2.尿液分析可見鏡下血尿或輕度蛋白尿,肉眼血尿提示腎梗死,紅細胞管型和大量蛋白尿提示彌漫性腎小球腎炎。
3.血液培養是最重要的診斷方法,藥物敏感試驗可為治療提供依據。近期未接受過抗生素治療的患者陽性率可高達95%以上,2周內用過抗生素或采血以及血培養技術不當,常降低血培養的陽性率,因此要嚴格按要求做血培養。

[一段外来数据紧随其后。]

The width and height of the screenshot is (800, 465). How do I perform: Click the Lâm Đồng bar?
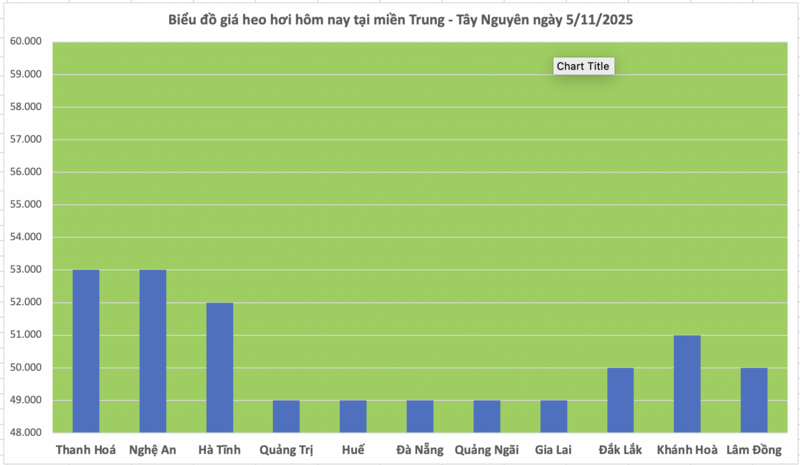click(x=754, y=400)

4.免疫學檢驗患者可有高丙種球蛋白血症,C反應蛋白及循環中免疫複合物陽性。病情超過6周以上的亞急性患者可檢查出類風濕因子陽性。
5.影像學檢驗
(1) 超聲心動圖可用於IE的早期診斷,發現贅生物及瓣周並發症等可確診,其可明確心髒基本病變及心內並發症,對判斷預後及指導治療意義重大,也是本病臨床診治的最基本的檢驗方法。臨床上以經胸超聲心動圖作為首選,必要時可進行食管超聲心動圖檢查,以提高病變的檢出率及準確性。
(2) X線胸片可了解心髒外形、肺部表現等。
6.心電圖檢查可見各種心律失常,非特異性STT改變,典型急性心肌梗死改變等。
【診斷要點】血培養陽性及超聲心動圖發現贅生物對本病診斷具有重要價值。根據臨床表現、實驗室及超聲心動圖檢查製定了IE的杜克(Duck)診斷標準,凡符合2項主要診斷標準,或1項主要診斷標準和3項次要診斷標準,或5項次要診斷標準就可確診。主要診斷標準為:① 2次血培養陽性,而且病原菌完全一致,為典型感染性心內膜炎致病菌;② 超聲心動圖發現贅生物膿腫或人工瓣膜裂開。次要標準為:① 有基礎心髒病或靜脈濫用藥物史;② 持續發熱,體溫≥38℃;③ 血管征象:栓塞、細菌性動脈瘤、顱內出血、結膜瘀點以及Janeway損害;④ 免疫反應:腎小球腎炎、Osler結節、Roth斑及類風濕因子陽性;⑤ 血培養陽性,但不符合主要診斷標準;⑥ 超聲心動圖發現符合感染性心內膜炎,但不符合主要診斷標準。
【治療要點】
1.抗微生物藥物治療原則在連續多次采血培養標本後應早期、大劑量、長療程的應用殺菌性抗生素,一般需要達到體外有效殺菌濃度的4~8倍以上,療程至少要6~8周,主要通過靜脈給藥,以保持高而穩定的血藥濃度。病原微生物不明時,急性者選用針對金黃色葡萄球菌、鏈球菌、革蘭陰性杆菌等有效的廣譜抗生素,亞急性者選用針對大多數鏈球菌的抗生素。可根據臨床征象、體檢及經驗推測最可能的病原菌,選用廣譜抗生素。已培養出病原微生物時,應根據藥物敏感試驗選擇藥物。
2.藥物選擇本病大多數致病菌對青黴素敏感,可選做首選藥物。聯合用藥以增強殺菌能力,如氨苄西林、慶大黴素或阿米卡星等,真菌感染者選兩性黴素B。
3.手術治療約50%的IE患者必須接受手術治療。IE患者自身抵抗力極弱,戰勝疾病主要依靠抗生素。對於抗生素治療預期療效不佳的高危患者,在IE活動期仍在接受抗生素治療時就可以考慮早期手術幹預,手術主要針對心力衰竭、感染不能控製,以及有栓塞傾向的患者。
【護理診斷/問題及護理措施】
1.體溫過高與感染有關。
(1) 一般護理高熱患者臥床休息,病房的溫度和濕度適宜。可采用冰袋或溫水擦浴等物理降溫措施,並記錄降溫後的體溫變化。出汗較多時可在衣服與皮膚之間墊些軟毛巾,便於潮濕後及時更換,增加舒適感,並防止頻繁更衣導致患者受涼。
(2) 加強病情觀察動態監測體溫變化情況,4~6小時測量體溫1次並準確繪製體溫曲線,判斷病情進展及治療效果。